--- TASKS TO CARRY OUT ---
(a) Do the following statements agree with the review of Jason Isbell's album Weathervanes? For each, answer yes or no and quote the words from the review that decide it. (i) Dave Cobb produced Weathervanes. (ii) Amanda Shires plays fiddle on the new album. (iii) Weathervanes is Isbell's fourth album of original music since Southeastern.
(b) Return the passage of the Weathervanes review that starts at "In my experience, one" and ends at "penetrating blue-green eyes.".
(c) Write the next part of the review of Jason Isbell's Weathervanes, picking up after its last sentence.

--- TEXT EXCERPT ---
^^^^^^^^

In my experience, one of the common characteristics of people who are really, really good at something is that they’re never completely satisfied. They always feel like maybe they could do better next time—and then they put in the work.
Over the last dozen years Jason Isbell has established himself as one of the finest songwriters alive today. His 2013 breakthrough album Southeastern remains among the best of the millennium to date—but he didn’t stop with that getting-sober-and-figuring-a-few-things-out masterpiece; oh, hell no. Weathervanes is his fourth album of original music since, and each has found him pushing his own limits, fighting to get even better, dig deeper, rock harder, and reveal even sharper and more devastating truths about both himself and the world he views through those penetrating blue-green eyes.
The new album finds Isbell leaning as hard as ever on his crack band The 400 Unit—Derry deBorja (keys and background vocals), Chad Gamble (drums), Jimbo Hart (bass), and Sadler Vaden (guitars and background vocals), with his Grammy-winning wife Amanda Shires again guesting on fiddle and background vocals. It’s a genuine all-star lineup that gives Isbell’s remarkable songs—all framed within the big-tent genre of Americana / alt-country / Southern Rock—that extra jolt of vibrancy and dimension they deserve. The main difference this time around is at the boards; for the first time in a decade Dave Cobb is absent, with Isbell stepping ably into the producer role he’s filled in the past for others (notably Josh Ritter and American Aquarium). Isbell’s production has more of a live, in-your-face feel than Cobb’s typically airy, sculpted sound, and that ends up working well for this bracing set of songs.

^^^^^^^^

--- DATA EXTRACT ---

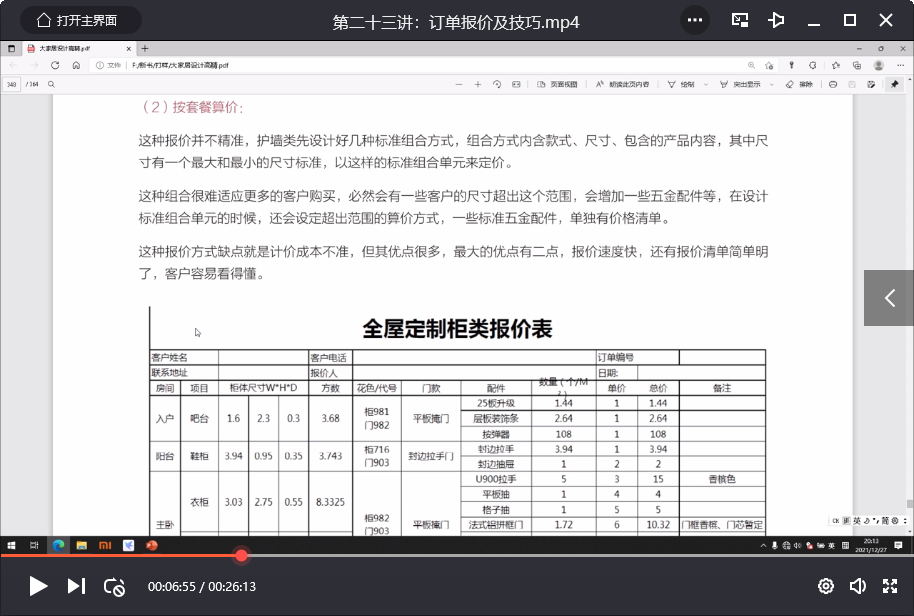Click the PDF page number field
The width and height of the screenshot is (914, 616).
click(12, 85)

^^^^^^^^

--- TASK-BY-TASK RESULTS ---
(a)
(i) No: "for the first time in a decade Dave Cobb is absent, with Isbell stepping ably into the producer role"
(ii) Yes: "with his Grammy-winning wife Amanda Shires again guesting on fiddle and background vocals"
(iii) Yes: "Weathervanes is his fourth album of original music since"

(b)
In my experience, one of the common characteristics of people who are really, really good at something is that they’re never completely satisfied. They always feel like maybe they could do better next time—and then they put in the work.
Over the last dozen years Jason Isbell has established himself as one of the finest songwriters alive today. His 2013 breakthrough album Southeastern remains among the best of the millennium to date—but he didn’t stop with that getting-sober-and-figuring-a-few-things-out masterpiece; oh, hell no. Weathervanes is his fourth album of original music since, and each has found him pushing his own limits, fighting to get even better, dig deeper, rock harder, and reveal even sharper and more devastating truths about both himself and the world he views through those penetrating blue-green eyes.

(c)
Opener “Death Wish” carries emotional echoes of Southeastern’s “Elephant,” another song about a man offering his help to a woman in distress who doesn’t want it. Here Isbell frames his tale inside a complex arrangement with a lot of moving parts and a cadence that precisely balances melancholy and drive as it gathers momentum steadily until the background chorus migrates to the front in a round-robin chant that’s positively hypnotic.
“She used to make me feel like the King of Oklahoma / But nothin’ makes me feel like much of nothin’ anymore,” sing Isbell on the dark-and-desperate rocker “King Of Oklahoma,” a tune about opioid addiction and slim hopes for redemption that come crashing down at the searing guitar solo. Then “Strawberry Woman” opens with a clean-picked acoustic melody, a gentle song of devotion for the woman “sittin’ next to me.” Even here there are undercurrents, though: “I may go stay out in the woods / Some time apart could do us good.”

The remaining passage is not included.